To EU Lawmakers: Put The Copyright Reform Back On The Right Track
Over the past year, many blog posts on the European copyright reform were published on DisCo. Each one, perhaps, more alarming than the last – explaining again and again the disastrous consequences this proposal would have for Internet users’ fundamental rights and for the growth of the European digital sector.
Today, over 60 civil society organizations and trade associations representing Internet users, consumers, startups, publishers, online services and research and educational institutions, outlined clearly those same concerns in an open-letter to European lawmakers – and urged them to put the copyright reform back on the right track.

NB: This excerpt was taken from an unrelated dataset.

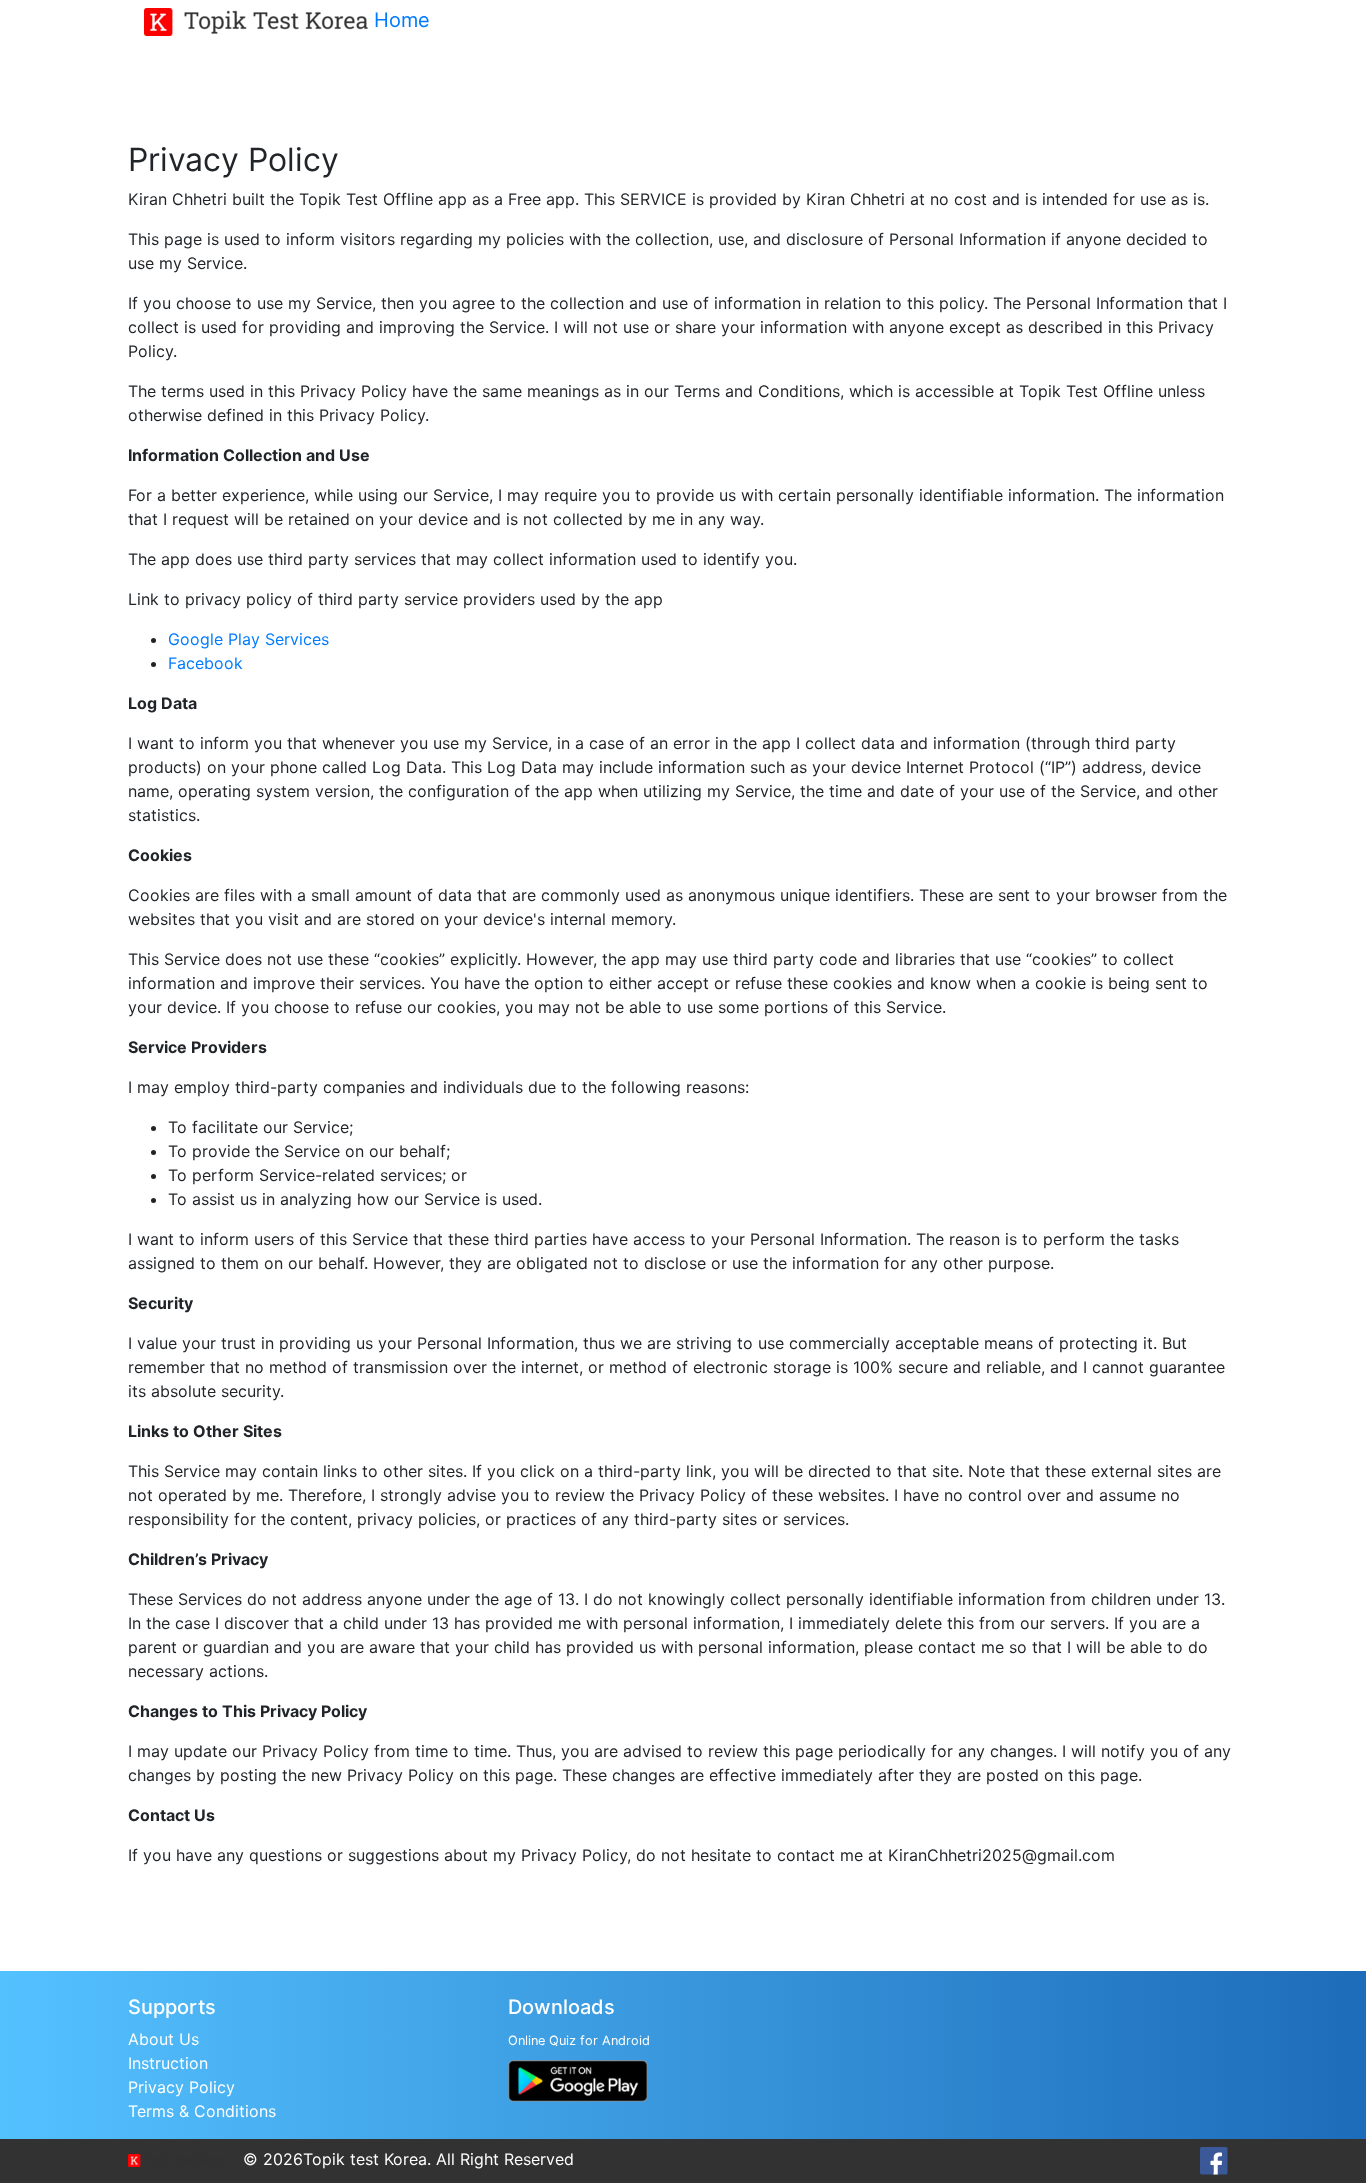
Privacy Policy (181, 2087)
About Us (163, 2039)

Let’s be clear: the copyright proposal is a huge disappointment and the signatories rightly pointed out that this proposal is backward-looking. Instead of modernizing copyright, making it fit for the digital economy, the European Commission failed to meet the expectations of citizens and businesses.

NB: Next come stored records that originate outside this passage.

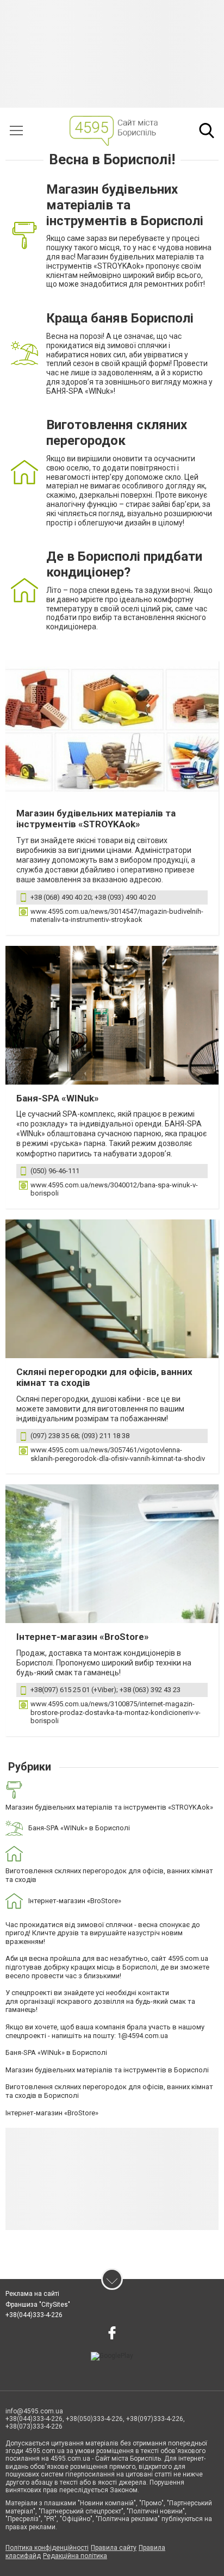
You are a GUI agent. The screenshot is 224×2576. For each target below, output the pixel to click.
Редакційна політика (75, 2556)
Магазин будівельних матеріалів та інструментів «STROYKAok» (96, 818)
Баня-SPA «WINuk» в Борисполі (56, 2052)
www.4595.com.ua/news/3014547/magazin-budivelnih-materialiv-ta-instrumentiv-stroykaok (116, 915)
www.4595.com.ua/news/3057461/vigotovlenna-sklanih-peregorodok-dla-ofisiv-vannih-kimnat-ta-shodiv (117, 1454)
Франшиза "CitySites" (37, 2304)
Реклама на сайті (32, 2294)
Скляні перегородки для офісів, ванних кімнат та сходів (104, 1377)
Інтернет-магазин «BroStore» (82, 1636)
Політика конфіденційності (47, 2548)
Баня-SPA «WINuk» (57, 1098)
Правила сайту (113, 2548)
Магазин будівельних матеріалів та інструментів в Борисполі (107, 2070)
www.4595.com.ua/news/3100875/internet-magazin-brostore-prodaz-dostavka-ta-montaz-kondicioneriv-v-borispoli (115, 1712)
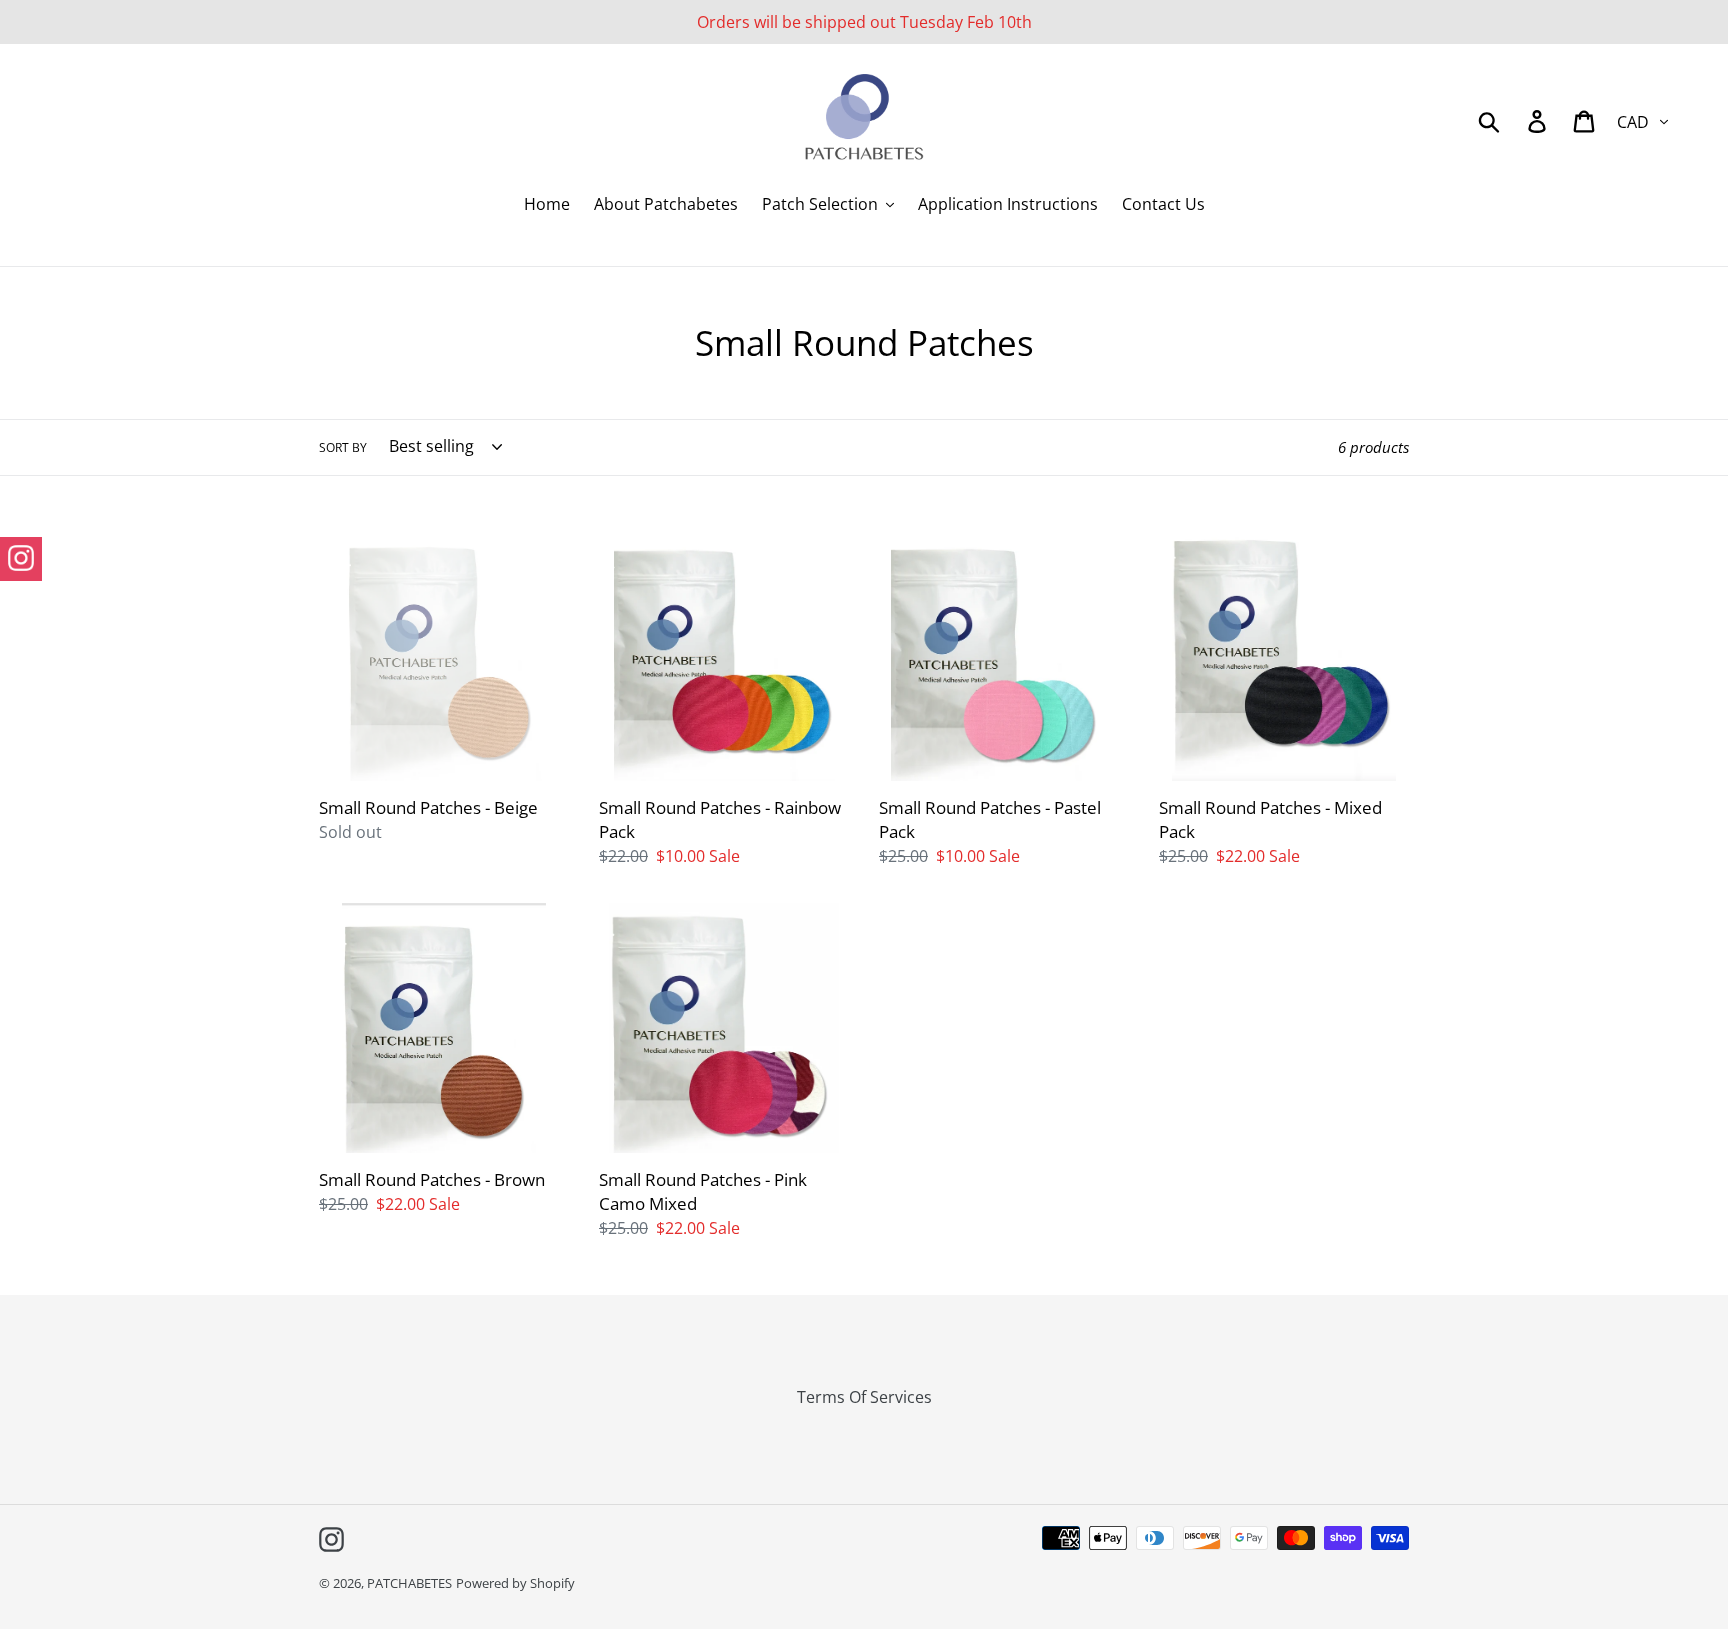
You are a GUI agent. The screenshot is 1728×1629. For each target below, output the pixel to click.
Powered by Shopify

By favoring legacy business models, the proposal undermines the liability regime of intermediaries, requires the filtering of user uploaded content and creates a new exclusive right for press publishers – thereby hindering the free flow of information and freedom of expression on the Internet. It also strikes a deadly blow against European economic interests by limiting the right to mine text and data to very few stakeholders, such as public research institutions.
As made clear by the signatories, it is therefore crucial that European lawmakers not only “oppose the most damaging aspects of the proposal, but also embrace a more ambitious agenda for positive reform”.
The next few months will see the European Parliament and the European Council adopt their respective positions. There is still time to avoid a disastrous outcome.